Ten kameralny film z wielkim emocjonalnym przesłaniem jest powrotem
Wayne'a Wanga do kameralnych produkcji, które na przełomie lat 80. i 90. uczyniły go czołowym twórcą amerykańskiego kina niezależnego.
Festiwal FILMY ŚWIATA ALE KINO! to przegląd najciekawszego kina spoza zachodniego kręgu kulturowego. To doskonała okazja, aby poznać najnowsze, oryginalne kino z Azji, Afryki i Ameryki Łacińskiej.

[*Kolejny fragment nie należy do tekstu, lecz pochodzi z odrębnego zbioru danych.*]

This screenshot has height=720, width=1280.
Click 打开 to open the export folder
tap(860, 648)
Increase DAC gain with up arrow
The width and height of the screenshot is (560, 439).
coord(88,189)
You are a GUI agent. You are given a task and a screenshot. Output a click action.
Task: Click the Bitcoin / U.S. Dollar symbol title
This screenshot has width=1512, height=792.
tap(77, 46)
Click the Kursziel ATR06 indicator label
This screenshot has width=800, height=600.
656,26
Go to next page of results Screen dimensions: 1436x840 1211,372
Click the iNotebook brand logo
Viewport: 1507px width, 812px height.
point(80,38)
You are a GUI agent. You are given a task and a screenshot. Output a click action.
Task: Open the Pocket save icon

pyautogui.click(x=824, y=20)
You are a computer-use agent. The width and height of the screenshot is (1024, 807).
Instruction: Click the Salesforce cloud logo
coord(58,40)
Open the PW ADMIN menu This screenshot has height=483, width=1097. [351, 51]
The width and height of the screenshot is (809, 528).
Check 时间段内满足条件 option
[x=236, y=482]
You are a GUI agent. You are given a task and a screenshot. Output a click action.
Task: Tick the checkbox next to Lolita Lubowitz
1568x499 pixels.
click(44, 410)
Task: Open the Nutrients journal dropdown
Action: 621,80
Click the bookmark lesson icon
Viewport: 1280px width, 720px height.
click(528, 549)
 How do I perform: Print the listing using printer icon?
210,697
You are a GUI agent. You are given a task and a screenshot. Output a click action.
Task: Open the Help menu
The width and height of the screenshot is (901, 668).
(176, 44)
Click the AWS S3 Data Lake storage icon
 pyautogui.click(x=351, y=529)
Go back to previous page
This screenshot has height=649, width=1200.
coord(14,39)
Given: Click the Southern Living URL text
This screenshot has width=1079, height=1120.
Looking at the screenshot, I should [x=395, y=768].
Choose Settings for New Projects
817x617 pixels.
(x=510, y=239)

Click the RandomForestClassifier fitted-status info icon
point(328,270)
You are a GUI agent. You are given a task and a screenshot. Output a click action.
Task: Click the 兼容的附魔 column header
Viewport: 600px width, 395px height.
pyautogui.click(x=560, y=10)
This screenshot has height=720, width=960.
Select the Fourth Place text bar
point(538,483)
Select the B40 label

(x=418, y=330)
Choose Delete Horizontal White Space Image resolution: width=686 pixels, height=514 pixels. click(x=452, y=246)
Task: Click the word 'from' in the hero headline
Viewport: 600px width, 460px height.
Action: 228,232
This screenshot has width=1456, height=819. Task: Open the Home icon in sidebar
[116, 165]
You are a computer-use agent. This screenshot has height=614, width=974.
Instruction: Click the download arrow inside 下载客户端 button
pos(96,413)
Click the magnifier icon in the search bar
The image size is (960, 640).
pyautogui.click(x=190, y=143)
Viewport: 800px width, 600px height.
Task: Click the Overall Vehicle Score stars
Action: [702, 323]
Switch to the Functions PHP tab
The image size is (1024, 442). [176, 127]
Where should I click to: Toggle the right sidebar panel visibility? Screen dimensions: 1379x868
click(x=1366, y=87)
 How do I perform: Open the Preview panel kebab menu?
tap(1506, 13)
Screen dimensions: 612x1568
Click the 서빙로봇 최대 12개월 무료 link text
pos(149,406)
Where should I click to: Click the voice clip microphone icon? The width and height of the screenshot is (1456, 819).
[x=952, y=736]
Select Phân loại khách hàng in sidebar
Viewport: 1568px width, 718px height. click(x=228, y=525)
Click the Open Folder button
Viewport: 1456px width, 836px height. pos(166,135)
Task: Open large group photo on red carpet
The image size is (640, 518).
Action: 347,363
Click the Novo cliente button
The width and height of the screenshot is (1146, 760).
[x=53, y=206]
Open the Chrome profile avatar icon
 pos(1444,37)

Dzięki swej oryginalności i świeżości filmy te są ważnym i poszukiwanym źródłem inspiracji, niezapomnianych wrażeń i wiedzy o współczesnym świecie.
Uroczyste otwarcie 3. Festiwalu FILMY ŚWIATA ALE KINO! odbędzie się 14 listopada w warszawskim kinie Muranów, a pokazy filmów odbędą się w Warszawie (16-22 listopada), Krakowie (19-22 listopada), Poznaniu (21-24 listopada) i Gdańsku (23-25 listopada). W programie festiwalu znajdzie się 20 pełnometrażowych filmów fabularnych spoza głównego, zdominowanego przez amerykańskie produkcje, nurtu dominującego w repertuarach naszych kin.